IHU On-Line – As regiões onde o Catolicismo mais decresceu foram naquelas de “recepção de migrantes”, nas fronteiras agro-minerais do Norte e do Centro-oeste e nas periferias dos grandes centros urbanos do Sudeste brasileiro. A que se deve esse fato e como a Igreja Católica atuou para acompanhar tanto a mobilidade territorial e, principalmente, a mobilidade religiosa?
De fato, é nesses regiões que se verifica a crescente presença pentecostal. Um olhar atento sobre o gráfico apresentado pelo IBGE, o maior colorido pentecostal localiza-se nas frentes de ocupação das Regiões Centro-Oeste e Norte, bem como na linha litorânea das grandes metrópoles do Sudeste, em particular nos Estados do Rio de Janeiro, São Paulo e Espírito Santo. Em cidades do Estado do Rio, como Duque de Caxias, Nova Iguaçu e Belfort Roxo, o número de evangélicos já superou o número de católicos.
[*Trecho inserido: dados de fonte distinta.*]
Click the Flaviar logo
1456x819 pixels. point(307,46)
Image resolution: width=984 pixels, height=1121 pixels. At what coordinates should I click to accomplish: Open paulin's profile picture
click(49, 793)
Os católicos marcam sua presença mais decisiva nas Regiões Nordeste, Sul e Estado de Minas Gerais. A meu ver, a igreja católica tem tido muita dificuldade de entender a dinâmica desta mobilidade religiosa, estando também carente de instrumentação para reagir a tal situação. O que alguns documentos da instituição assinalam como meta essencial da missão católica é “ir ao encontro dos afastados”, contrariando, de certa forma, a ideia por ela mesma defendida de que a igreja está viva e atuante.  Um dado curioso apontado no censo do CERIS é a queda acentuada do número de religiosas no Brasil, que passou de 35.039, em 1961, para 33.386, em 2010. Vale lembrar que as religiosas tiveram um dos importantes trabalhos na irradiação evangelizadora. A igreja católica fala em buscar os afastados, mas está movida por um discurso que muitas vezes não lhes interessa ou motiva. Daí toda a “desafeição” em curso. Ela que era forte na dinâmica popular, de irradiação criadora no campo e nas periferias, deixou de incentivar ou apoiar o importante trabalho das comunidades eclesiais de base, que tinham um alcance evangelizador significativo. Como se diz com acerto, a igreja católica optou pelos pobres, mas não levou a sério essa opção, privilegiando um trabalho intestino e clericalizante. As igrejas se fecharam, muraram suas redondezas, protegeram-se dos incômodos outros e limitaram o tempo para a acolhida dos pobres e excluídos. Esse trabalho veio ocupado, com eficácia, pelas igrejas pentecostais, que atingem rincões inalcançáveis pela atual pastoral católica.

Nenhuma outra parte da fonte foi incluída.